In June, we held a client webinar with HMRC to discuss the limited information available at that time (the public notice was published several weeks later). We included some polling questions and the results confirmed our suspicions about a general lack of awareness and/or planning, as only 25% of respondents were confident or very confident that they would be ready by 1 April 2019.

By far the biggest areas of concern were understanding the HMRC requirements and concerns around the reliability of internal processes both key components in complying with the new regime. Part of the challenge and a stated cause for not taking action was a lack of clarity around what would be required to be compliant both from a process technology point of view; an example being what constituted a “digital link” and how would fundamental VAT concepts be dealt with such as partial exemption adjustments. Expectations around the Public Notice were high. Its publication on 13 July caused a spike in interest but while it has addressed some key questions, there is still a lack of information and understanding around a number of key areas – and this needs to be addressed.

So, what are the challenges that businesses are facing and what are we seeing?


Making Tax Digital for VAT is a significant step in the digitisation of tax for HMRC and part of wider global trend for tax authorities. The same applies to businesses who should be developing a digital tax strategy – particularly bearing in mind that the intention is that MTD will extend beyond VAT some time after 2020. Ideally any solutions need to be future proof as the scope is extended and we should not forget the potential impact of Brexit.

To be compliant, businesses need both time and budget to upgrade their existing processes and systems. But to secure the backing and support of management to invest appropriately, the tax and finance teams will often have to develop a strong business case to underline why this is business critical. At our webinar, over 50% said there was low or very little awareness of MTD at the C-suite level. With seven months to go, it is critical that these discussions are underway so the necessary changes can be implemented. A key first step is typically a gap analysis or readiness assessment to identify where risks of non-compliance.

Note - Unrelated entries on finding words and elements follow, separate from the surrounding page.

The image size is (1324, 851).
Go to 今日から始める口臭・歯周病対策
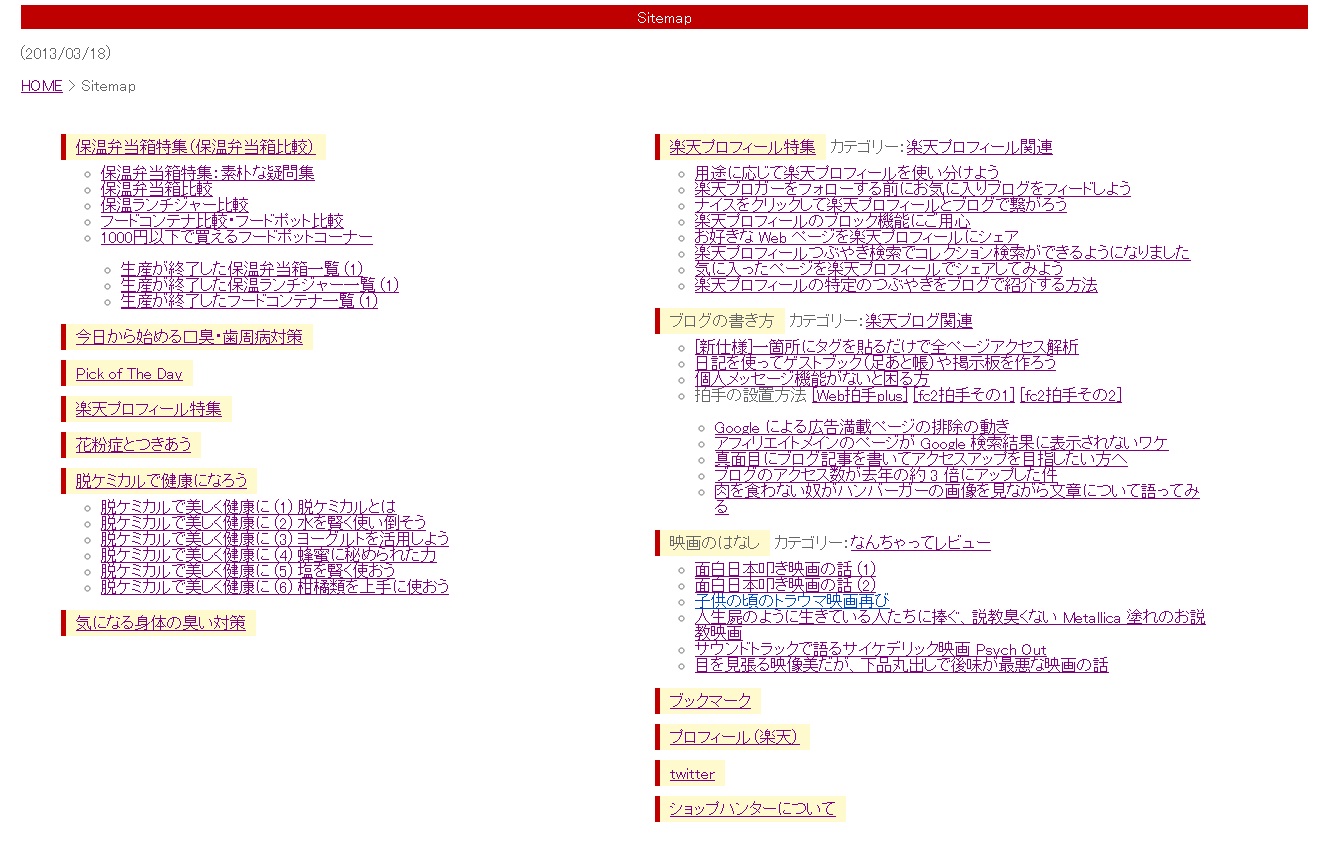pyautogui.click(x=189, y=337)
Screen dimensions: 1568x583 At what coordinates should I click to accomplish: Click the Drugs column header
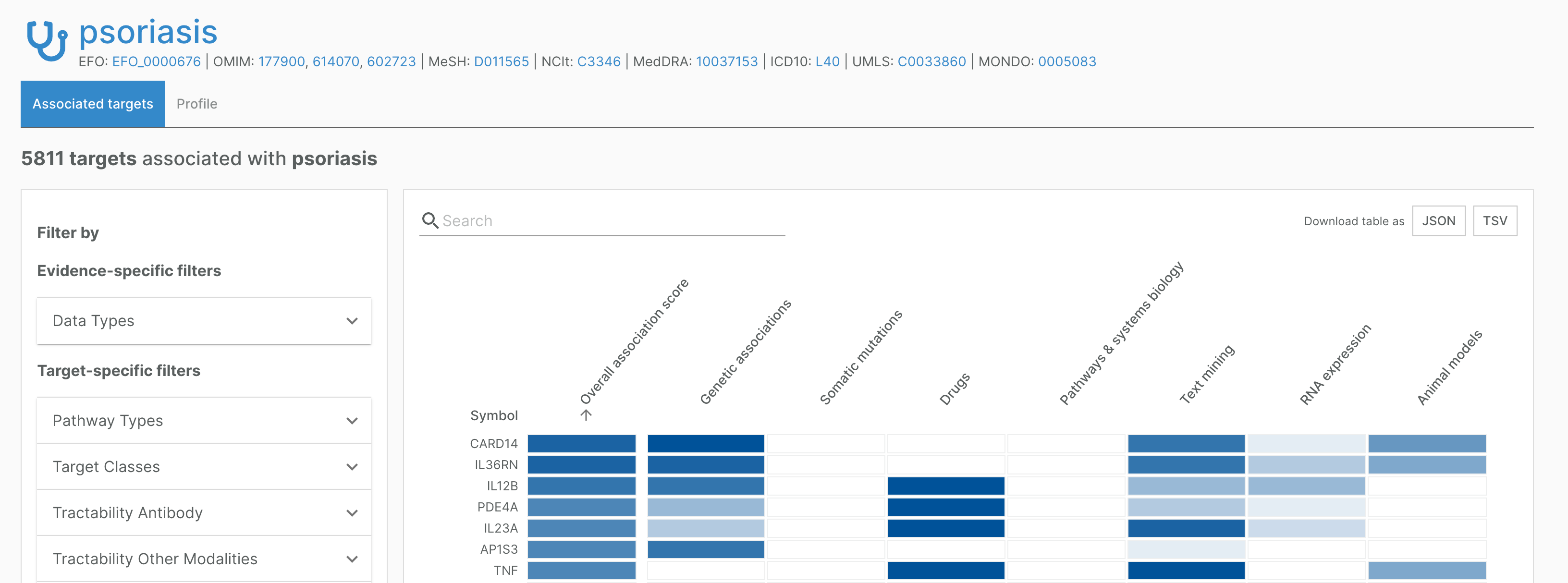(x=954, y=389)
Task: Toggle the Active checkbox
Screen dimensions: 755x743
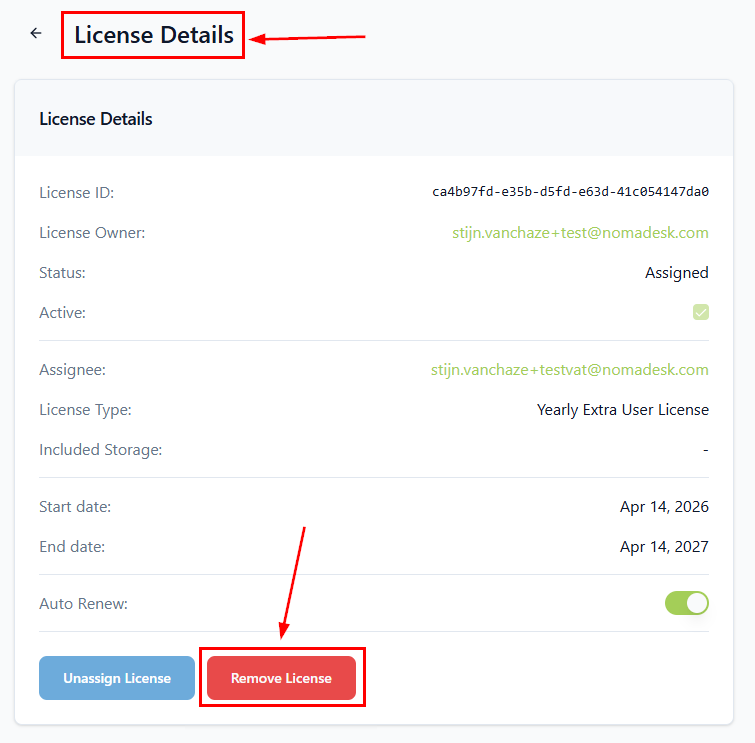Action: pos(701,312)
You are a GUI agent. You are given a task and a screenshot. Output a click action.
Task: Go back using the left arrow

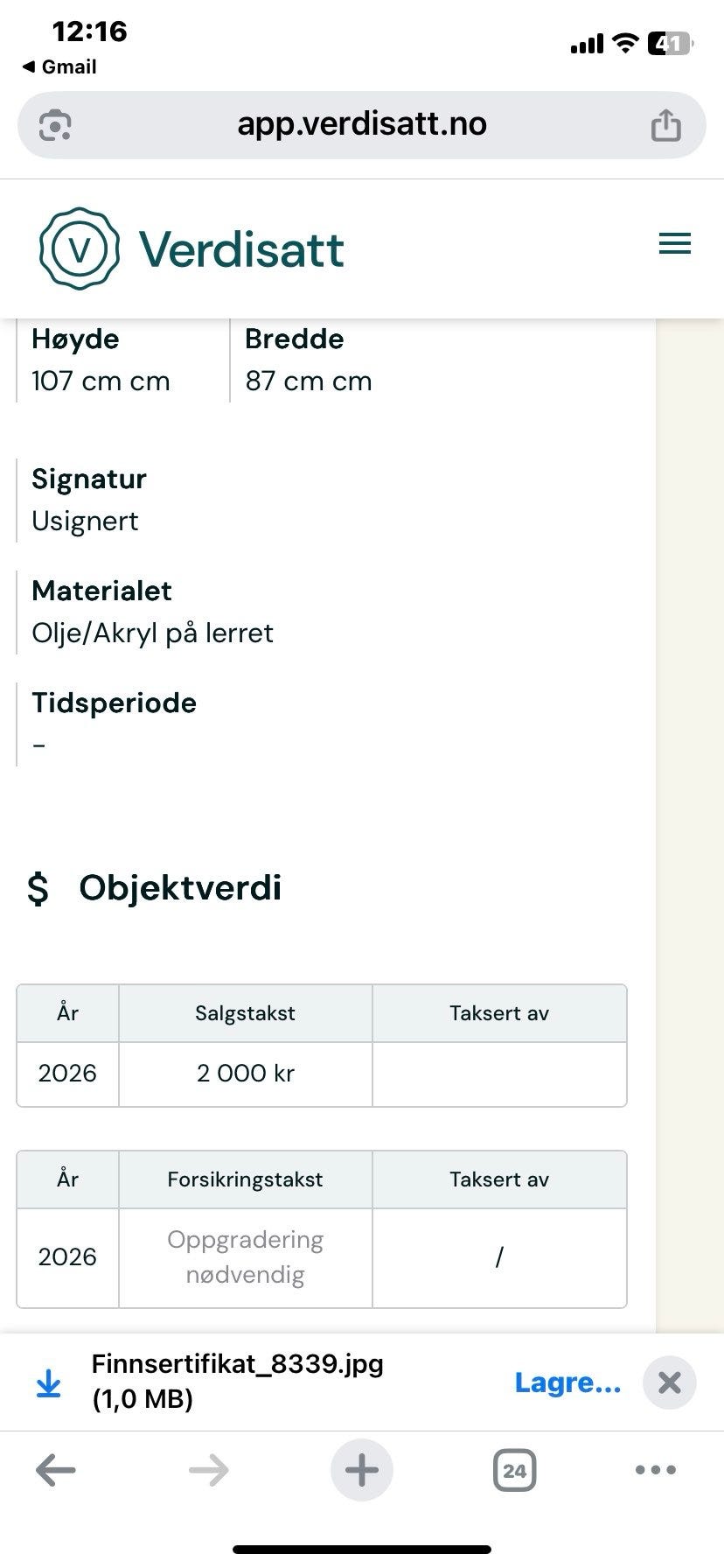[54, 1470]
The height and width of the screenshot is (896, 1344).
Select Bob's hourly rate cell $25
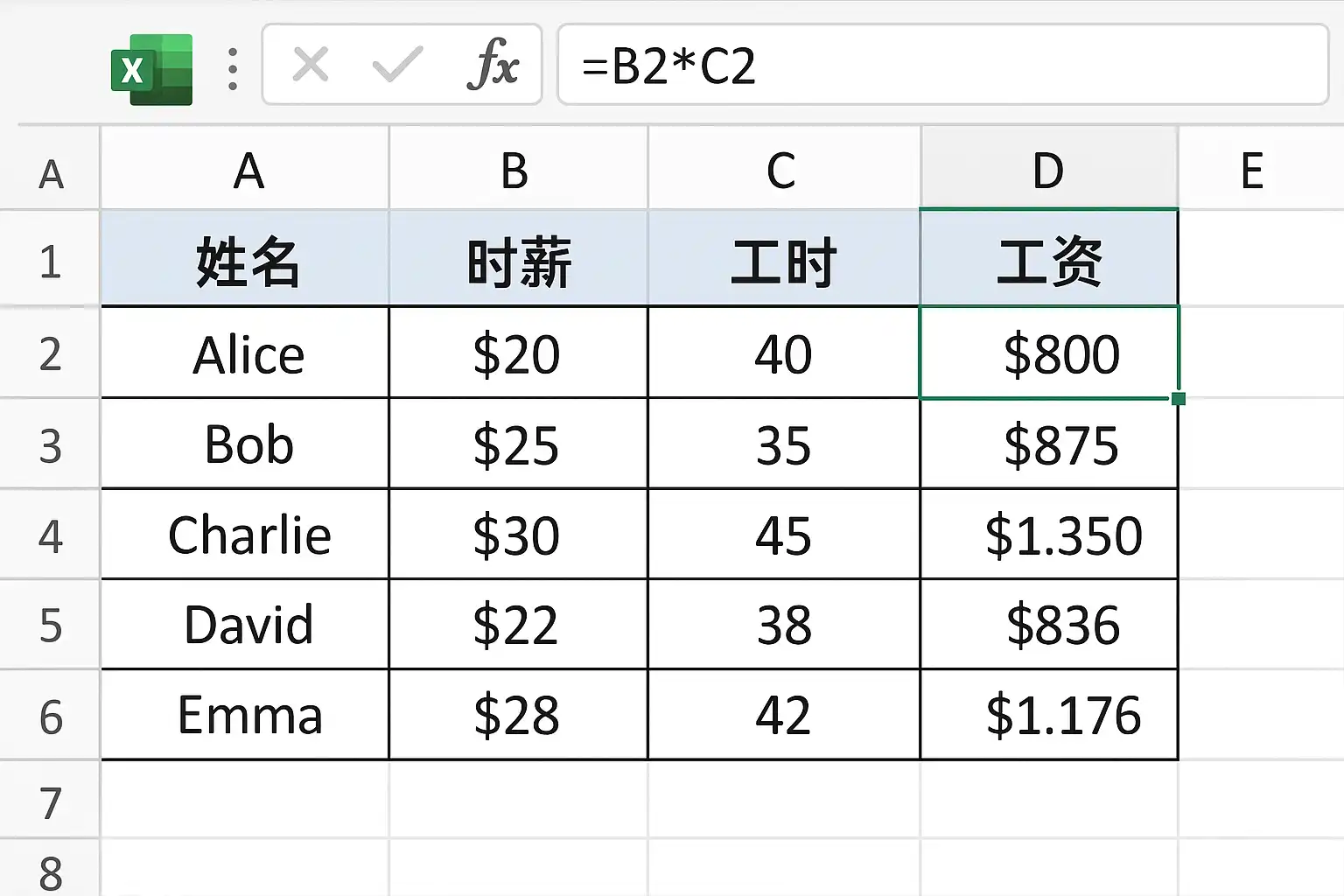pos(518,444)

As noted above, data has to be stored and transported digitally in the new regime and the impact of that requirement will depend on where the business is currently. So for smaller businesses we see that they are typically more reliant on manual processes which will have to be digitised. For larger businesses, typical challenges are around the digital journey, so for example where there are multiple sources of data and ensuring that the digital links are created.

What needs to be done now?

Businesses need to act now to determine what they need to do to be compliant by 1 April, but also to develop a plan to make any future expansion of MTD as seamless as possible. Many businesses we talk to want to develop a digital strategy for tax but for that they need to know HMRC’s longer-term plan so they can invest to make wholesale changes to their systems and plan, knowing the end game. If HMRC is to bring business along on this journey, we urge them to share the end goal, rather than adopting this piece meal approach.

Fiona Campbell is an EY associate partner, indirect tax.